Quels sont les enjeux dans le déploiement de l’accord avec Mistral AI sur l’IA générative ?
Quand l’IA générative est arrivée, on s’est interrogé sur la meilleure manière de la déployer chez nous, en considérant comme prioritaire la protection des données de nos clients. Nous avons ainsi rapidement constitué des offres permettant de développer des cas d’usage. C’est dans ce cadre-là que notre métier Global Markets a commencé à expérimenter les modèles de Mistral AI, qui a fait le pari de la sobriété, un critère important pour nous. Cette première collaboration ayant délivré des résultats solides, nous avons ainsi élargi la collaboration à l’ensemble du Groupe et signé cet été un accord de partenariat couvrant tous leurs modèles.

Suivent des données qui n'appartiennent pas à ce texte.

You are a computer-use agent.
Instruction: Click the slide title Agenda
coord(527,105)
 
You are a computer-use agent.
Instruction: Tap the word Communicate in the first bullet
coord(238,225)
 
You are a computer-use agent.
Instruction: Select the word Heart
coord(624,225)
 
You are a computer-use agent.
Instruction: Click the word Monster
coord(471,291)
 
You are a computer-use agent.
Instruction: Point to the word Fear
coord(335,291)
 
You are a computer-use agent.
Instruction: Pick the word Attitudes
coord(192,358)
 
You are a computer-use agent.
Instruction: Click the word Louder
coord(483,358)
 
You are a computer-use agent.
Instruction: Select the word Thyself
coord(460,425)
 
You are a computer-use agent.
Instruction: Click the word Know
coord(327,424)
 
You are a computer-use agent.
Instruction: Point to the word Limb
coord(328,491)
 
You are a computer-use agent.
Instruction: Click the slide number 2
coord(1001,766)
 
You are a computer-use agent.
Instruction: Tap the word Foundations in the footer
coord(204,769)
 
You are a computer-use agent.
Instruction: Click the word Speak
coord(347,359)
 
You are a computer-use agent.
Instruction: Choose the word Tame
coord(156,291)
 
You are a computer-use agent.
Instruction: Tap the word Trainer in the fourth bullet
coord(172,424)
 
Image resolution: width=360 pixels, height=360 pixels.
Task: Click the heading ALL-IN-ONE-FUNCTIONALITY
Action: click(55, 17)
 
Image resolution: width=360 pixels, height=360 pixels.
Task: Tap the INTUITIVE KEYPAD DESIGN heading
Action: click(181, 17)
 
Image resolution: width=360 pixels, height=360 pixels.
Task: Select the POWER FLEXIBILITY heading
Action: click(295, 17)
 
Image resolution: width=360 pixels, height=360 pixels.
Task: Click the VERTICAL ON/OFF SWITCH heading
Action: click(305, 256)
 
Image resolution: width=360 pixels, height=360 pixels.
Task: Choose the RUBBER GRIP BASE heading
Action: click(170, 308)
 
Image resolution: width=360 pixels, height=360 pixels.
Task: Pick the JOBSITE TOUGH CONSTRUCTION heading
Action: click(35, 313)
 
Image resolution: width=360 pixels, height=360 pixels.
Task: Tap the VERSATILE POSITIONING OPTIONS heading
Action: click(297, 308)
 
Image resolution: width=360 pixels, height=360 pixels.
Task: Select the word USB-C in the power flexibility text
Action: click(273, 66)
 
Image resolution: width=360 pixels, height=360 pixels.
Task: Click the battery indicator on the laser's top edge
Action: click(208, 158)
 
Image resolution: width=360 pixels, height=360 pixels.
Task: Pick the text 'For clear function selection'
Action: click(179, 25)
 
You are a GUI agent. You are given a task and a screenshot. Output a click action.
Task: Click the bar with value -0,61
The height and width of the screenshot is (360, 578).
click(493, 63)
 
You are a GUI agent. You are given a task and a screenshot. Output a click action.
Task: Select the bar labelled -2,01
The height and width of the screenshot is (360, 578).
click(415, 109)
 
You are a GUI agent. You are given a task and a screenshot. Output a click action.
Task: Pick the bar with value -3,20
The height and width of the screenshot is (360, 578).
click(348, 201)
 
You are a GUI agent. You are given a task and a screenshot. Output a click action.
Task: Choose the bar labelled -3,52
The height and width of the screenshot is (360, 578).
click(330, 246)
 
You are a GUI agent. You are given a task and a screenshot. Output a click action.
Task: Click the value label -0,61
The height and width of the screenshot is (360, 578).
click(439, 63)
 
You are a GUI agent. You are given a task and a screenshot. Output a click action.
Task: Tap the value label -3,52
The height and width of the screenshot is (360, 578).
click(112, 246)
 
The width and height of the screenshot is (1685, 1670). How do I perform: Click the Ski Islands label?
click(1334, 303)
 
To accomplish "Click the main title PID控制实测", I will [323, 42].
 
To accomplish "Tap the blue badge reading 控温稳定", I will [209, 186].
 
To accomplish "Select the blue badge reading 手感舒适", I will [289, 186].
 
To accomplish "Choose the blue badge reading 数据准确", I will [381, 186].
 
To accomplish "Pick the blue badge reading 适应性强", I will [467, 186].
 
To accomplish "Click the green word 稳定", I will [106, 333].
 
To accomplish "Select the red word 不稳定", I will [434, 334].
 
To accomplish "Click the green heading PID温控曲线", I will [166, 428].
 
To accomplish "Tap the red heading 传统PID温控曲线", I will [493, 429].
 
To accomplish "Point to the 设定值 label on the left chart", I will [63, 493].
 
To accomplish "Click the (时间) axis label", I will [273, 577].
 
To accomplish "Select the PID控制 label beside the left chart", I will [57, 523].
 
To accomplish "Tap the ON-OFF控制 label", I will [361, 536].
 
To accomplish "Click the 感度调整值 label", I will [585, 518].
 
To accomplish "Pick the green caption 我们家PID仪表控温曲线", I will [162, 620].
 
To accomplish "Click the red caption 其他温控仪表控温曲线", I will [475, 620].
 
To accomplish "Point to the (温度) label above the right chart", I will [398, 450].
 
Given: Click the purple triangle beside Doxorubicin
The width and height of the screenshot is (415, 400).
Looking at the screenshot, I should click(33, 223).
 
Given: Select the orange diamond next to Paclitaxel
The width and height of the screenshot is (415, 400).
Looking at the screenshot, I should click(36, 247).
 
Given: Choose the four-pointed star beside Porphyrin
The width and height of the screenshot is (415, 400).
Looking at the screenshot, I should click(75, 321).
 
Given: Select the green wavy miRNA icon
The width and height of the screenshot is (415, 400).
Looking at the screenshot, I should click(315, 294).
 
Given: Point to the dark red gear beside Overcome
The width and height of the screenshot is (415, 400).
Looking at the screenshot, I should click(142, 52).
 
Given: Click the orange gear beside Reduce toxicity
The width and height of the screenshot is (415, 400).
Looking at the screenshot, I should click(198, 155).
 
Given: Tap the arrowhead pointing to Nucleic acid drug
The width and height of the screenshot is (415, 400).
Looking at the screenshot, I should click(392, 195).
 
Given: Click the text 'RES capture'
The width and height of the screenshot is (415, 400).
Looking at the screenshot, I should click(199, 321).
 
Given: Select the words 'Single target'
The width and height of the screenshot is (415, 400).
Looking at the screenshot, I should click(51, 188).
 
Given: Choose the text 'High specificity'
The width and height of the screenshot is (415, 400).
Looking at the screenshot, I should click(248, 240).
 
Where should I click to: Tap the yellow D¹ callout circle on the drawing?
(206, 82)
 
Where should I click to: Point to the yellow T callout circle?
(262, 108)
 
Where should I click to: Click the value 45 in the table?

Il y a quatre fondamentaux à mettre en place pour sécuriser le développement dans la durée de ces cas d’usage :
– les RH avec un enjeu de sensibilisation, d’acculturation et de mise à niveau des compétences ;
– la qualité des données : avec des millions de clients de toute nature, il est complexe d’avoir les bonnes données et d’en garantir la mise à jour. Il faut donc renforcer le cadre de la gestion des données ainsi que leur qualité pour que l’IA donne de bons résultats ;
– le processus de mise en production et l’entretien des modèles, avec un investissement technique de capacité de calcul et un cadre précis à définir pour le faire de manière ordonnée et planifiée ;
– les risques liés à l’IA. En particulier, comment s’assurer que ces IA ont toutes les vertus nécessaires en matière d’explicabilité, de transparence, et de biais secondaires cachés ?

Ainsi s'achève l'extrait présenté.